On March 24, 2025, La Poste issues a stamp on the Chasseneuil-sur-Bonnieure Resistance Memorial built from 1945, eighty years ago. It contains 2,255 graves of combatants.
On a hill overlooking the small town of Chasseneuil-sur-Bonnieure, in the Charente department, stands a white monument more than twenty meters high that combines the "V" for Victory with the Cross of Lorraine. The work of the architect and former Charente resistance fighter François Poncelet, the Chasseneuil Resistance Memorial pays tribute to the combatants shot by the Nazis or who fell on the field of honor while fighting against the occupier. Construction of the memorial began in 1945 on the initiative of Colonel Chabanne and the future senator-mayor of Chasseneuil Guy Pascaud, surviving members of the Bir Hacheim maquis: it was in 1943 that Claude Bonnier gave this name to all the maquis of Charente that he had just reorganized, in homage to the heroic fight of the allied forces against the Germans during the battle of Bir Hakeim in May-June 1942. The monument stands opposite the Cherves-Châtelars forest, which sheltered the Bir Hacheim maquis during the Second World War.
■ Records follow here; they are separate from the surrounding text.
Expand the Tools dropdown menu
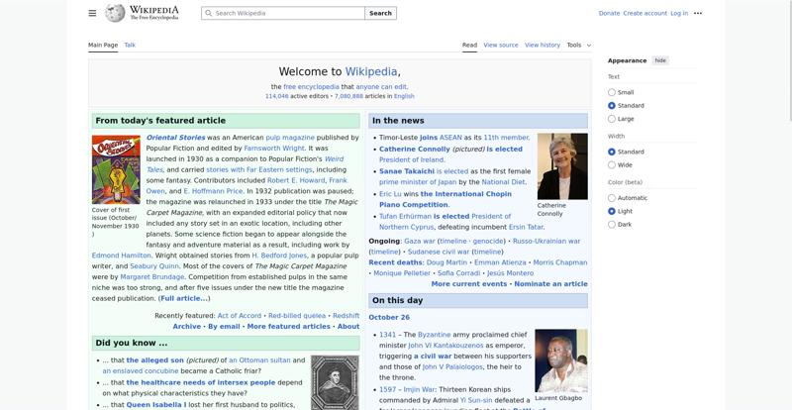The width and height of the screenshot is (792, 410). coord(578,45)
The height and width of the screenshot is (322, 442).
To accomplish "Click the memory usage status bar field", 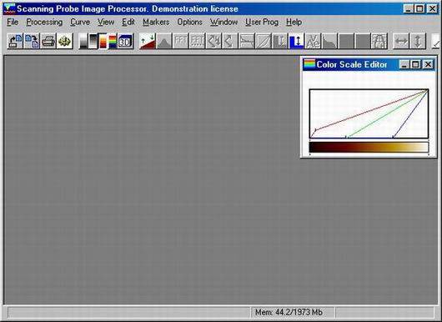I will point(293,313).
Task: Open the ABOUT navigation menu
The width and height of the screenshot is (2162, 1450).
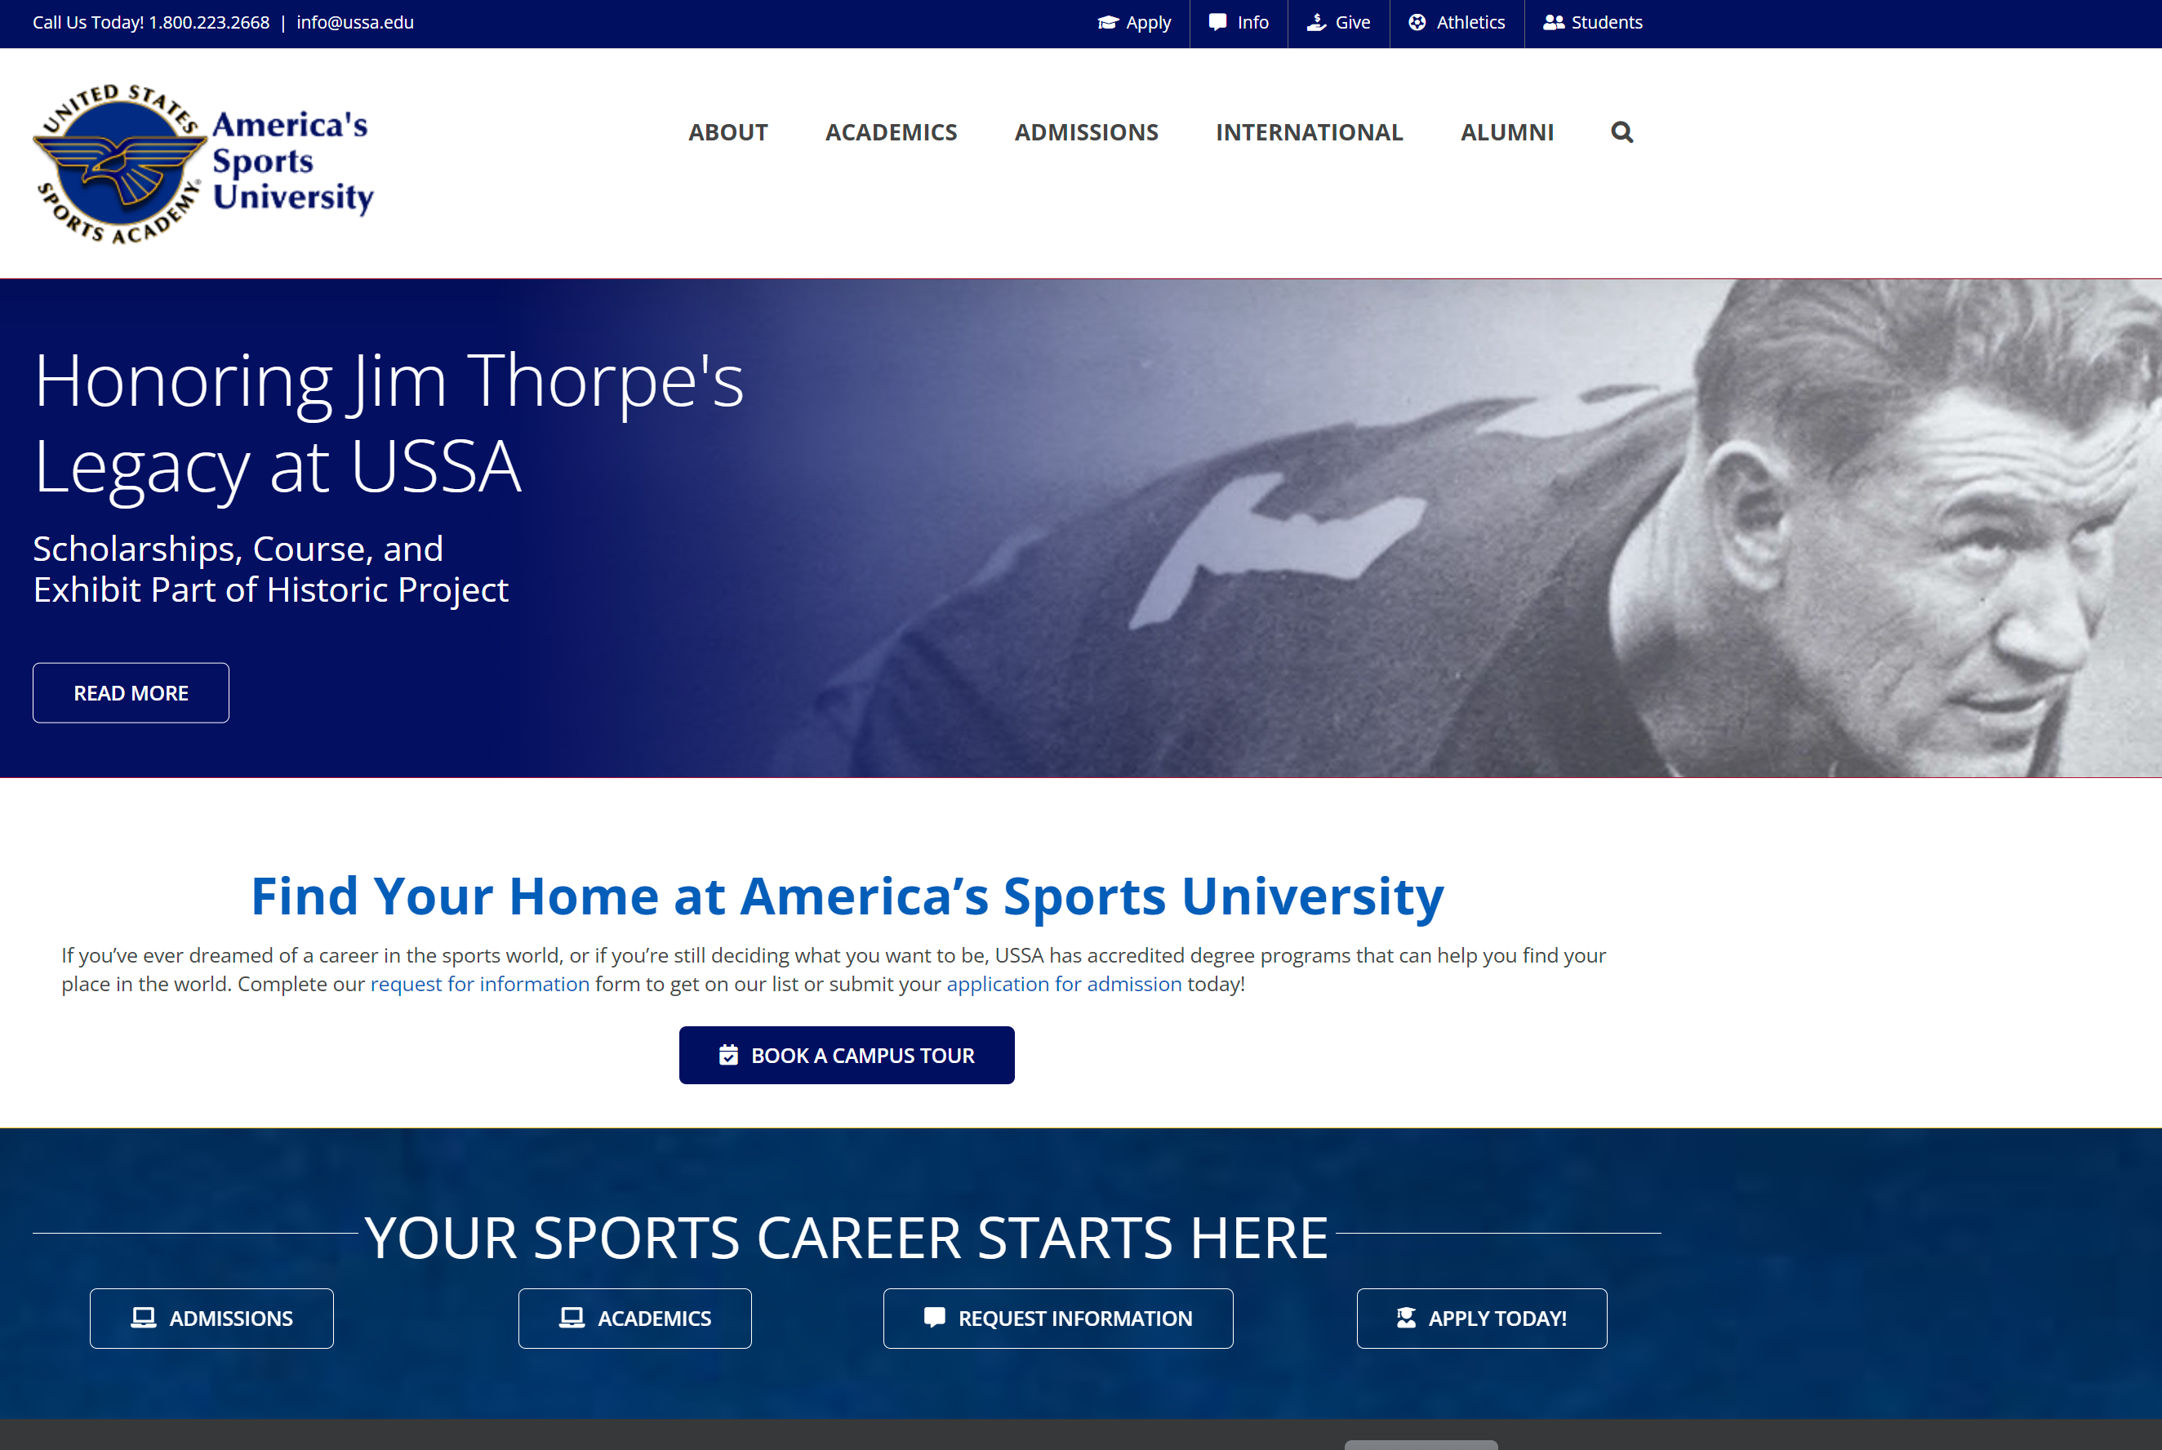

Inaugurated on October 21, 1951 by the President of the Republic Vincent Auriol, the Chasseneuil-sur-Bonnieure memorial is surrounded by a military cemetery that extends over two hectares. This national necropolis does not only house the remains of the resistance fighters of the Charente maquis: there are in total 2,255 graves of fighters who died for France who line up their white crosses at the foot of the monument. The memorial thus preserves the memory of the martyrs of the Bir Hacheim maquis, but also more broadly that of the colonial soldiers who fell during the French campaign in 1940, as well as the resistance fighters from other regions whose bodies had initially been scattered in different cemeteries of the great South-West.
Beyond the Charente maquis, it is the entire French Resistance that is thus honored.